Follow the Fashion
It’s the year of the woman, or so they tell me. And to prove it, fashion has been elevated to an art at no less an arbiter of taste than The Metropolitan Museum of Art (The Met). Trolling its recent haute couture exhibition, I remembered in a hot flash why I gave up fashion as a career choice: it was the endless tiny stitches and the needle-pricked fingers I suffered in the sophomore tailoring class at Syracuse University. Fashion majors can now take heart that the sewing, embroidery, lace tating and pliseing, long marginalized as women’s work, has a new champion… The Met. In its “far from shabby-chic” exhibition, Manus x Machina, The Met salutes these made-by-hand practices, while also praising the technology that has expanded a fashion designer’s toolbox. More than 170 ensembles dating from early 20th century to the present are on display. But fashion is more than art. “It tells the story of who we are or who we want to be,” says Frances Corner in the introduction of her book Why Fashion Matters. This may account for the fact that a new summer fashion program in the ArtsWestchester building (with New England Fashion and Design Association) is rapidly filling up with teens.

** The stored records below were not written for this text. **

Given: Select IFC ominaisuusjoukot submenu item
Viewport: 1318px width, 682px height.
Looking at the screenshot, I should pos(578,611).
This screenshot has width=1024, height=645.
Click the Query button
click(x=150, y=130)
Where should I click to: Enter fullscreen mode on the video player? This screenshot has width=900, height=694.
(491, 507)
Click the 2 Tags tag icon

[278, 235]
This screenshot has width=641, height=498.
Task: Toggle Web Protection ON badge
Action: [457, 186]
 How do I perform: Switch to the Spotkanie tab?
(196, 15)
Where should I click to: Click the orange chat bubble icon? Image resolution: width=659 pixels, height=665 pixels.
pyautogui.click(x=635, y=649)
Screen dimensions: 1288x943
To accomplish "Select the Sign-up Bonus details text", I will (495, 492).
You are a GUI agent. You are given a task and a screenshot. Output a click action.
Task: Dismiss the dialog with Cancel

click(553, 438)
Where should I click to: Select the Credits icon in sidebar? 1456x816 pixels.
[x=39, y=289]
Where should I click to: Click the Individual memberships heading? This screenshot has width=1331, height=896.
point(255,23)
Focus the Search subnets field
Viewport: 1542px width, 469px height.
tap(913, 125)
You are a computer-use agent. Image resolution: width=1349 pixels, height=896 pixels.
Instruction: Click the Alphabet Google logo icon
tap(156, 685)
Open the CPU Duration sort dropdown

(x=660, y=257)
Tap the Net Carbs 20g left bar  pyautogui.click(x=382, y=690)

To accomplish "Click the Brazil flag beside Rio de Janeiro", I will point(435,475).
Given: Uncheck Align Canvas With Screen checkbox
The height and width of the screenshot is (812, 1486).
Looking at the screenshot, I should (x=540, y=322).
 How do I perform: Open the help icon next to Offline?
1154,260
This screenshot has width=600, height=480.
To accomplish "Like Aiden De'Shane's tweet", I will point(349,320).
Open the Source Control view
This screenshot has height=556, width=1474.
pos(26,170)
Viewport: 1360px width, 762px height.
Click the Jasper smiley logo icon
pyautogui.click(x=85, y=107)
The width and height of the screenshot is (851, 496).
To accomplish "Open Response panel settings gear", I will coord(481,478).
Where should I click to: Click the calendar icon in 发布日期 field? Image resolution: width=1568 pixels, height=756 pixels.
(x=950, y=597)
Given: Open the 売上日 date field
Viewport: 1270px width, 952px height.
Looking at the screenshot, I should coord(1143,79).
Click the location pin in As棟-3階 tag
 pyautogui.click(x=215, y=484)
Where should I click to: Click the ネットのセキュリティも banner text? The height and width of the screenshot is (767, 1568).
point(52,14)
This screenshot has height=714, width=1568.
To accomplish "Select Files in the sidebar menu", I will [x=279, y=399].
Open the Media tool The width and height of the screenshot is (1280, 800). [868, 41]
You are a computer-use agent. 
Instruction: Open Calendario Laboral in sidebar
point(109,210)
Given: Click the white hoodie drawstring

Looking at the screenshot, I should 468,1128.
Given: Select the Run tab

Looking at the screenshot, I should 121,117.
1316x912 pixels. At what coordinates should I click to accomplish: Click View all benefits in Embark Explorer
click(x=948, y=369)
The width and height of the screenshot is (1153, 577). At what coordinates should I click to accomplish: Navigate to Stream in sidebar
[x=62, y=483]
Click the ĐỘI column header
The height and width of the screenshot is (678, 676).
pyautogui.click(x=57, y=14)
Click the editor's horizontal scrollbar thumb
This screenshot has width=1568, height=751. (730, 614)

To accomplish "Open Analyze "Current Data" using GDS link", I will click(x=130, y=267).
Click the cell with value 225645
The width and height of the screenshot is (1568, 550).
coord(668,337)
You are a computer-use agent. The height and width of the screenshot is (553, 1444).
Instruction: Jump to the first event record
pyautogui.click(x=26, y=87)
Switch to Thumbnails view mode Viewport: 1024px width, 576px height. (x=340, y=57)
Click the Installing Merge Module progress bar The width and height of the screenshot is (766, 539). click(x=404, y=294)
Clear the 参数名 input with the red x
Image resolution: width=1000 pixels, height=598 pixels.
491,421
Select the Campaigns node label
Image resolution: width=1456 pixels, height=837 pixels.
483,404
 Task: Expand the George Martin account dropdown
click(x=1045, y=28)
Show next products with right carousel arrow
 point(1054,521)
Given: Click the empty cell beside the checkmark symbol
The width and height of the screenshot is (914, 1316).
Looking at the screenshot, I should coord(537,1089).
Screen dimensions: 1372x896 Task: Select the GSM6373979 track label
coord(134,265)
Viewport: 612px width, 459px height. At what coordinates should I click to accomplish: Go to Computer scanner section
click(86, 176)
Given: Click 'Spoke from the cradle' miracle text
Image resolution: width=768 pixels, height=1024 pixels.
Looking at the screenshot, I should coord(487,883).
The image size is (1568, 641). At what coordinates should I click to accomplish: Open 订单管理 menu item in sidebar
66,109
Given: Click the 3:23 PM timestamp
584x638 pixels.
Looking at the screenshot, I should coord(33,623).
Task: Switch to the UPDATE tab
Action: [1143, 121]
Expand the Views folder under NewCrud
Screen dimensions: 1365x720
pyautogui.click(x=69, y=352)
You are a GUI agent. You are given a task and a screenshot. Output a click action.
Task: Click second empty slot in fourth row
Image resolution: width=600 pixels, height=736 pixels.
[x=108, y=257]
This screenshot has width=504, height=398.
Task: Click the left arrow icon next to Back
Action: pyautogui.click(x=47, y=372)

And fashion is also about who we were, at a new exhibition of 30 decades-old ensembles at Lyndhurst. It traces the changing roles of women over a century-and-a-half during which styles went from corseted to comfy. What we wear is also a form of self-expression. It forms our identity, sexuality and aspirations as told in the SHE exhibition at ArtsWestchester, open through June 25. But ladies, stay tuned for the back story. I could kick myself for not understanding back then that fashion is also a multi-billion dollar industry (largely dominated by men, of course). Had I known that, I would have headed straight for my MBA. As they say in real life: follow the money.